Тут же договариваемся приехать к Гельману с решением. Потом звоним к фотографу. Им оказывается Денис – сын главного режиссера того театра. И приезжаем к драматургу.

Александра Исааковича до этого я никогда не видел. Это оказывается чрезвычайно симпатичный, очень улыбчивый, даже застенчивый смуглый человек небольшого роста. Его жена, тоже небольшая, растерянная в связи с приходом трех грубоватых мужиков с нелепой просьбой – предложением.

Квартира по их, да и по нашему мнению не годится для прораба из пьесы и его аккуратной жены. Квартира драматурга полна случайных и недефицитных вещей и мебели. И все же я настаиваю, что и они могли остаться семьей прораба Гельмана, а вовсе не драматурга, и не обязательно квартира в пьесе должна быть привилегированной и дефицитной.

Ведь это пьеса Ваша и про Вас – говорю я.

Только сейчас понял, что герой не прораб, а главный инженер, что требовало более шикарной обстановки. А у автора – случайный ковер, ватная обезьяна, зеленая стенка для берлинской детской, что-то старенькое.

Жена Танечка сопротивляется, а Гельман все же соглашается, смущенно утверждая, что хотя идея очень театральна, но ему неловко, да и как же потом обставить квартиру заново?

На это у меня готовый ответ. Я предлагаю за его деньги (он уже «богат», но не практичен) с помощью связей и возможностей театра приобрести ему новую обстановку. По моему проекту. Я обещаю ему, что после этого он будет писать не о прорабах, а что-нибудь совершенно возвышенное – про Кавказ например. Я мысленно уже вижуего новую квартиру, напоминающую домик Лермонтова в Пятигорске. Я и тогда был увлечен востоком – коврами, саблями, кальянами и курагой. Пытаюсь заинтересовать Гельмана.

Кроме того я утверждаю, что именно решение, если расставить мебель точно, как у Гельмана, позволит заставить актеров не менять все это каждую репетицию, как им удобно, и тем совершенно запутать и подчинить себе режиссера. Планировка автора – закон для артистов.

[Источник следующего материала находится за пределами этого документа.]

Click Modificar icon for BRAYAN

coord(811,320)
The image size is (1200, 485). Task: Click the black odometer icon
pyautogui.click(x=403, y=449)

Ну договорились, и Хусейн репетировал целый год в комнате, в которую была поставлена пока еще подборная мебель. Когда репетиции подходили к концу, актеры не захотел рвать печенки перед пятьюдесятью зрителями, и стали пробивать решение на большую сцену. Я упирался, говоря, что это совершенно не одно и тоже. И все же из-за невыплаченных мне никаких денег, было как всегда невозможно послать театр и потребителей-актеров подальше. За две недели до премьеры Гельман (возможно под влиянием супруги) по телефону отказывается продать свою мебель и вещи, утверждая, что это все-таки какая-то «евтушенковщина» т.е. самореклама. А я уже в это время переделал все на большую сцену, загнав комнату в левый угол, а правую часть и верх зеркала сцены закрыв черным бархатом. Я рассерженно передаю автору, что он, как драматург т.е. конструктор пьесы не может понять иррационального и, возможно, всякую поэтичность считает саморекламой.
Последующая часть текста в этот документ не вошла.